Monday, June 14, 2010

Attention dilution disorder


It’s an interesting dilemma, seeing both the power and the risk inherent in today’s vast array of attention-drawing technologies.  Columnist Ruth Marcus recently diagnosed herself in my local paper, the Concord Monitor, as having a “bad case of the shallows,” in a June 9th column headlined as Cyberspace Dunderheads. She tells us that’s actually the title of Nicholas Carr’s new book on the impact of modern communication technologies on the brain. I still need to check out the book, but the concept is familiar. You know that habit you may have, as you work at your computer, that causes you to just skate over information, constantly clicking to the next link to scan, and then move on? Never really landing and immersing? Maybe even noticing this bleeding into time away from the screen, say when you arrive home, now away from your work screen. Maybe you spend a little time glancing at the mail, not really tending to it before this little chore or that amusement draws you here, and then there, and now over here... Does anyone else recognize themselves in this dilemma? I found myself right there with Marcus.

Fortunately, there’s another technology that’s been developed to counter this malady. It’s called mindfulness, or meditation, and it’s been in development for centuries. It’s nice to know it’s been around that long: at least we can feel a little less disadvantaged, realizing that the challenge of cultivating control over attention is not new to these times. With this age-old technology, we use the most sophisticated and flexible hardware/software gadget we have, the body/mind, and we work with its’ capabilities to develop awareness.

Are you willing to see your mind, the neural network that includes your brain and all the neurology that runs through every part of the body, as a technology? Meditators do see it this way, and they work with their own hardware/software gadget to develop their attentional capacity and skills. I am such a practitioner. We meditators go to all this trouble in order to live out the quality of life we choose for ourselves, rather than having external forces like Blackberries and Facebook unconsciously drive our experience. The basic premise of mindfulness is that attention can be trained, that we can train ourselves to take in the facts of the present moment and work with these facts skillfully.
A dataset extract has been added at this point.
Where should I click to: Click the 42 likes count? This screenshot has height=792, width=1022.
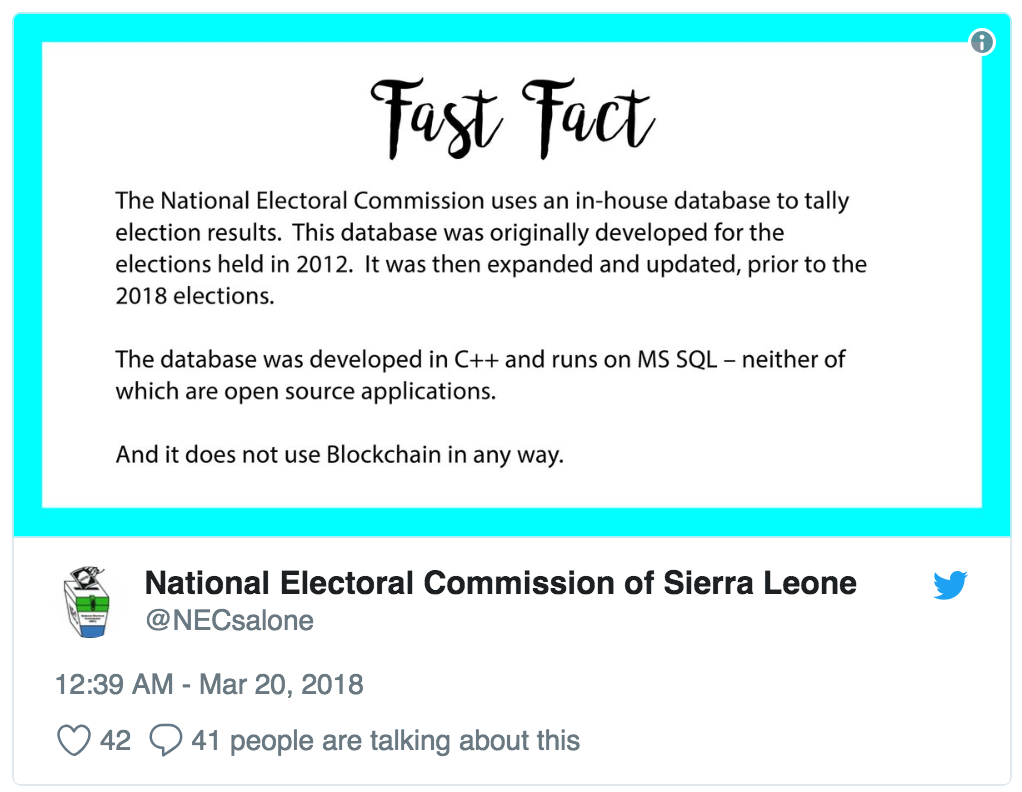click(115, 741)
When we are able to attend to present moment experience in this way, we can benefit by a number of valuable effects of this practice. We are able to make better choices about how to use our time, we become better able to interact with ourselves and the world effectively and kindly, and we can learn how to take care of the things that need taking care of right way, rather than allowing them to accumulate into bigger problems later on.

How is it that just paying attention to present moment experience makes all of this possible? Look at the challenge mentioned by Ruth Marcus. She describes the way she is now using computer and communication technologies to do her job. She talks about “spending hours skittering across the virtual surface of the web,” which prevents her from focusing properly on any one presentation of information. She even points us to studies and to Carr’s book (which I have not read but certainly plan to), which explain how this type of interaction with technology is teaching our brains to feel this as normal.
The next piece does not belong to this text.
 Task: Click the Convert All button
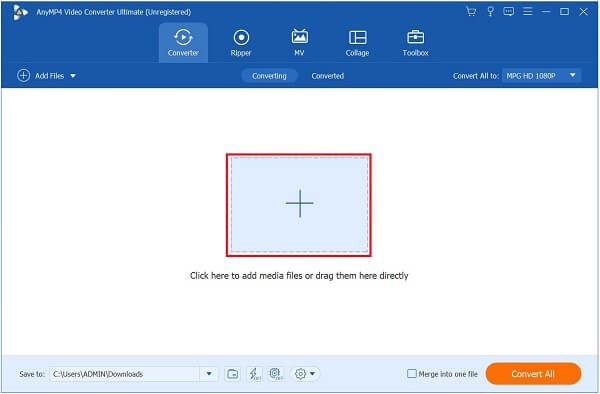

From personal experience, I know exactly what she’s talking about. In the most recent corporate setting I worked in, most of the communication happened via e-mail, even though 95% of the conversations were taking place between people who work on the same floor. As an established meditator, what this experience showed me is how anxious-making this is. Trying to attend to multiple e-mail “conversations” to discern attitude, issues, level of severity, to glean what was important to me from the vast amount of chaff, this was subtly and sometimes not-so-subtly exhausting. Someone who practices present moment awareness is able to know the body tension, shortness of breath and the emotional discomfort that this kind of multi-tasking promotes, just as it’s happening. In fact, I’ve decided that multi-tasking is a harmful myth, at least for most people at today's work pace. You really can’t hold multiple tasks and conversations simultaneously in awareness. What you can do is give only a chopped up, partial, sub-standard version of your attentional capacity to each thing as you briefly turn to it. Does this sound like a way to work effectively? What I found in the situation I describe above was that is was tiring and ineffective, and having really seen this, I took some steps with my team to bring about better ways to share information and update each other.
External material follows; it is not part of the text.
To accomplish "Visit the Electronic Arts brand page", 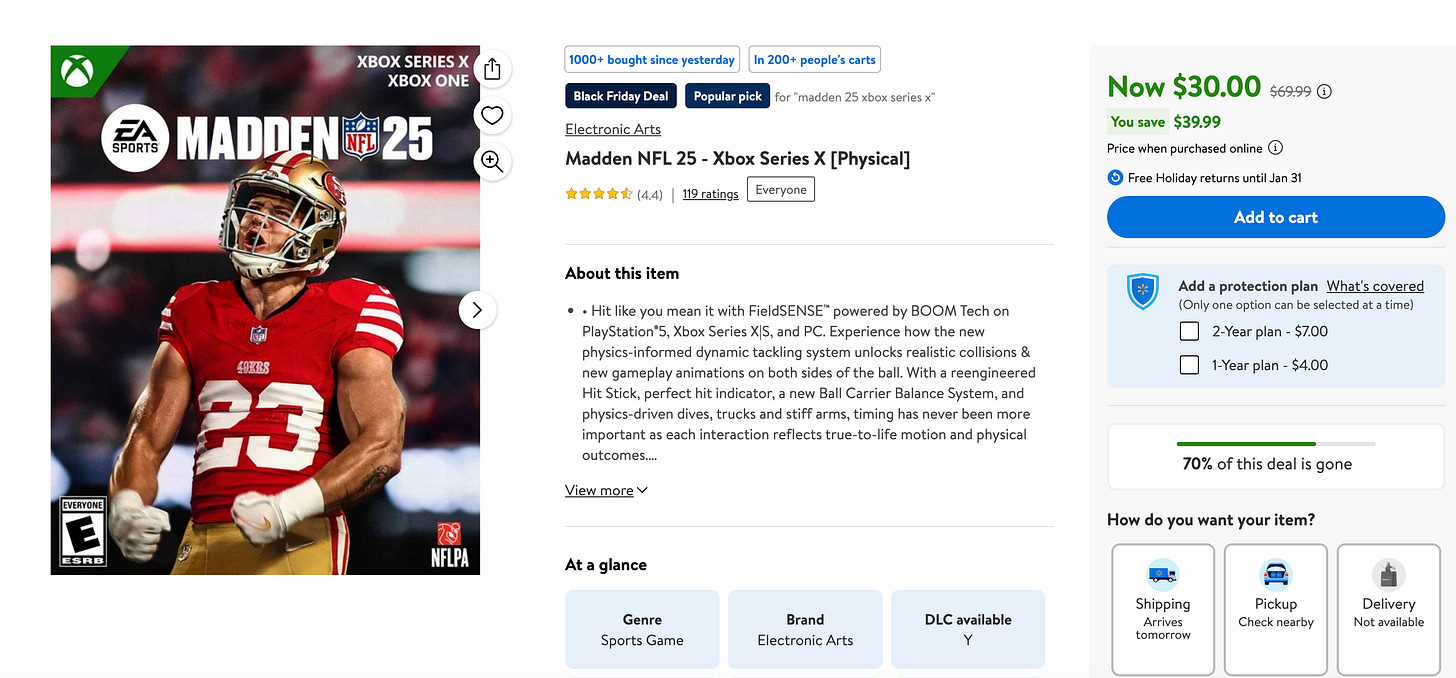I will (x=612, y=128).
I’d like to suggest that if you relate to this issue, you begin by turning your attention to this question: Is it valuable for me to cultivate attention so that I can place it fully where it is needed in any given moment, and thereby respond to each moment the best possible way? If you sense the answer is yes, I recommend that you move your attention now toward taking action to develop your own awareness in the direction you would like to see it go, rather than allowing today’s external technology to do that for you. Happy meditating!